Sunday, 24 Nov 2024

Veteran Toronto homicide detective Gary Giroux reflects on career, memorable cases before retirement

After 40 years with the Toronto Police Service, homicide Det. Gary Giroux has decided it’s time to retire.

Giroux’s said one of his most memorable case was one he took on early in his career as a homicide detective. It was gruesome case about a serial rapist who was preying on women and targeted two sisters from Taiwan in Toronto’s north end.

The two women were in Canada to study English. In 2000, they were attacked by a man. He killed one of the sisters in a basement apartment. The murderer was found through a DNA evidence collected in a separate sexual assault incident.

“I can still to this day remember when the biologist called me about this scene-to-scene DNA link and her voice was shaking,” Giroux told Global News.

Stuart Cameron was arrested soon after and charged with second-degree murder.

“After about three hours of me with him, he confessed to what he had done. And just before the trial started… he pleaded to second-degree murder and a whole series of sex assaults. He got a 20-year sentence,” he said.

Giroux said it was a case that stuck with him all these years, adding he still keeps in touch with Cameron’s parole officer. Cameron’s case is set to go before the parole board in the near future.

“I made a promise to the family in Taiwan that I would follow it through,” said Giroux.

“When he comes up for parole, I want to know. I want to be notified, and I want to have input in relation to whether or not you think he is eligible to be released.”

Cameron’s case is one of 200 that Giroux has worked on in his two-decade career as a homicide detective. He described the hard work and dedication it takes to do a job like his, often being on-call for months at a time. Giroux said he has missed Christmas mornings, anniversaries, his children’s birthday parties and the list goes on.

“I said jokingly to my wife, the number of times that I’ve said ‘I got to go’ is a lot. And so the time is right for me now,” he said.

“The idea of retirement came over gradually. People say, ‘You’ll know, it’ll be a feeling, you’ll know when it happens,’ and I just know that it’s the right time for me.”

Giroux said he will use his new free time to spend more time with his family, adding his daughter is getting married in a few months and may move into a new home.

But Giroux isn’t completely walking away from police life. He said he would also come back if there are developments in the 2008 case of Oliver Martin and Dylan Ellis, two 25-year-old men who were gunned down in a car in downtown Toronto. The two victims weren’t known to police and it’s not known why they were targeted. The case remains unsolved.

“It’s one that really resonated with me. In fact, any of my unsolved files I would be back saying, ‘How can I help you? What do you need from me?’”

Despite being in the homicide unit, Giroux also took on major, high profile investigations. He was assigned by then-Toronto Police Chief Bill Blair to look into allegations involving former Mayor Rob Ford.

“The Chief asked me to look into separate and private investigation … apart from (Project) Traveller with regards to information and interceptions that had been made during the global project that would suggest that the mayor was in company with known members of a criminal street gang and was consuming narcotics,” he said.

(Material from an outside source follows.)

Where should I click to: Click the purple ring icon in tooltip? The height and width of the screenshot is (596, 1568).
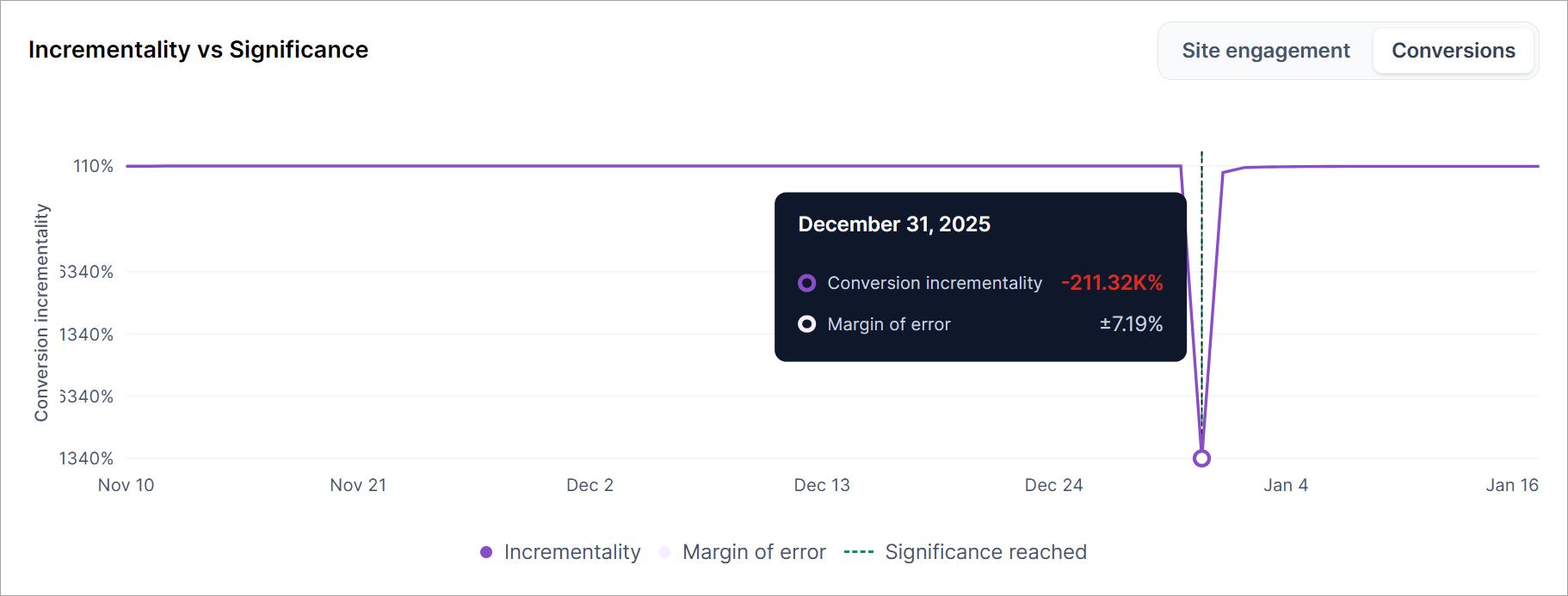pyautogui.click(x=806, y=283)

“He was the sitting mayor. It was a big deal it was a necessary investigation I still maintain that because the chief knew, and I’ve said this before, that one day somebody from the media was going to say to him in a public forum what did you do about it. And he said you are going to be the one to do something about it.”

Meanwhile, Giroux has advice for whoever joins the homicide squad. He said the key to success as a detective in the unit is patience, being meticulous, and treating people with respect, professionalism and honesty.

“All those things I really believe in and I try to impart those things onto others and hope they’ll go forward with those,” Giroux said.